Сутулые номера, украденные крашеным сутенером прошедшего.
Семнадцать астрономических нулей поставила оглохшая от выстрелов певица <?> в растерзанной кофточке застрелившихся материков и пьяных морей в замусленную тетрадку Евангельских откровений.
Семнадцать новых безмолвно хохочащих пастей невидимых капканов потухших орбит, сорвавшихся с оси обглоданных маховых колес в неосвещенные сараи гудящих мастерских вечности на звериной тропе венчальных столетий.
С тех пор, когда из заплеванного вагона полицейского Экспресса Стратегической дороги, из параболичной мерности темных туманных пятен, между боевыми гаванями крикливых узорных и пестрых городов: стремительных бегов в газообразном золоте победных радостей. Чугунной скользи колоссальных отливок терпкого безумья в откопанные провалы нарвавших могил, мрачные колодцы головокружительных туннелей, в чернильное небо Встревоженного ГРЯДУЩЕГО.
С тех пор, когда на географический перрон эстрады из потного грохота Двенадцатидюймовых пропеллеров, чеканящих бронзовые морды тропически радостных полдней, то гулкие зрачки полированной непрогляднос-ти Черной громады полночей.
А на промозглой ряби серо-защитной мути усталой вечности каторжной чуткости маховых будней лопающиеся пузыри сумасшедшего грохота с вздувшимися жилами проводов на клепаных[3] лбах дневного ожога громовых памятей в клетчатых лохмотьях гремящей гари фабричных корпусов. Удушливые взрывы прессованного грохота, чугунная мелодия ночного дрожания арсеналов и верфей, солнцегремящих броневиков из прокованных туч <нрзб.> молний за пристальными зрачками чутких орудий в кружевных кофточках блестящих механизмов, захлебывающиеся визги восторженных пулеметов, победные петли никелированных метеоров с оглушительно орущими пропеллерами, прихотливо вырезанными из неба разноцветными крыльями, прошитыми серебряной проволокой истерик арсеналов и верфей.
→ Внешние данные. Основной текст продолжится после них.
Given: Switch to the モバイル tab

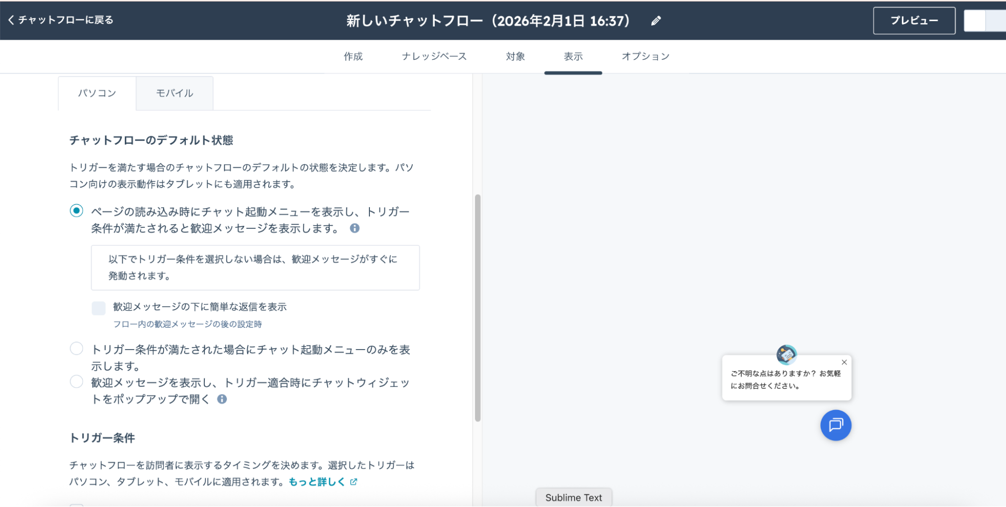Looking at the screenshot, I should [175, 93].
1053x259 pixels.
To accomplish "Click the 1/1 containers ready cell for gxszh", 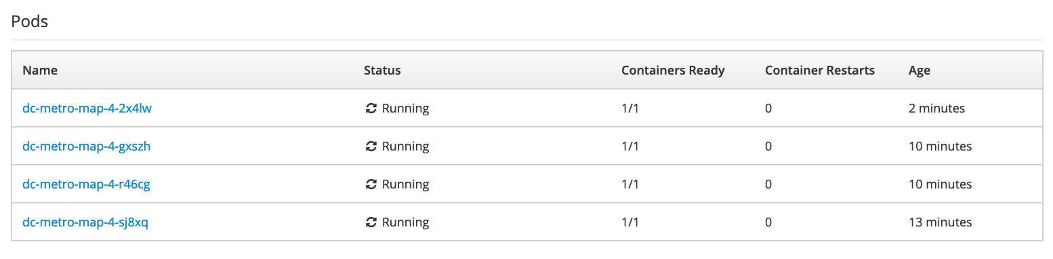I will click(630, 146).
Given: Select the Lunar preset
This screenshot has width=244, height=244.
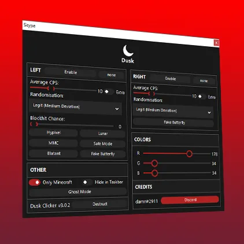Looking at the screenshot, I should tap(103, 134).
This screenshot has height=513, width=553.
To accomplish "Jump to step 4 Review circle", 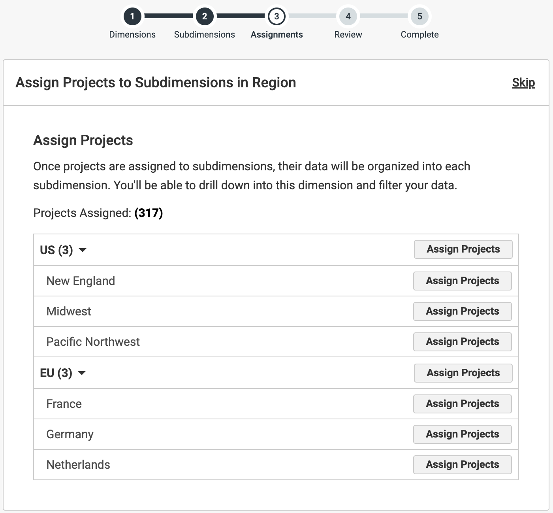I will (348, 17).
Металлические здания громоносной улицы, ухабисто мощеной черепами издохших планет — громоносная четкость улицы пантеизма, гудящей двигателями столицы, накокаиненной истерикой смеющейся поступи мерного синтеза Сиятельной Вечности с сбившимся в астрономическом беге шиньоном дыма.
Гулкие пролеты трясущихся небоскребов интуиции, залитые могучим светом электрических солнц, восторженных кранов с стеклянными ящиками бенгальского наркоза в блестящих шарнирах стального кулака.
Семнадцать лет как между правой и левой бесконечностью спрыгнул из заплеванного вагона лысый агент в измазанных пеленках ношеных недель сутулого детства к пыльной решетке зевающего исступления сточной клоаки Современности, вокзальной мути, к обшморганному буфету сентиментальных возможностей, бесстыдно заставленному дешевыми стеклянными тарелками холодного супа любви с плавающими пятнами сала, стертыми монетками серой эротичной мило-голубой богадельни надорвавшихся зорь. Семнадцать и Тысячу нарочитых усталостей от бьющих шумов случайно изжеванных зорь.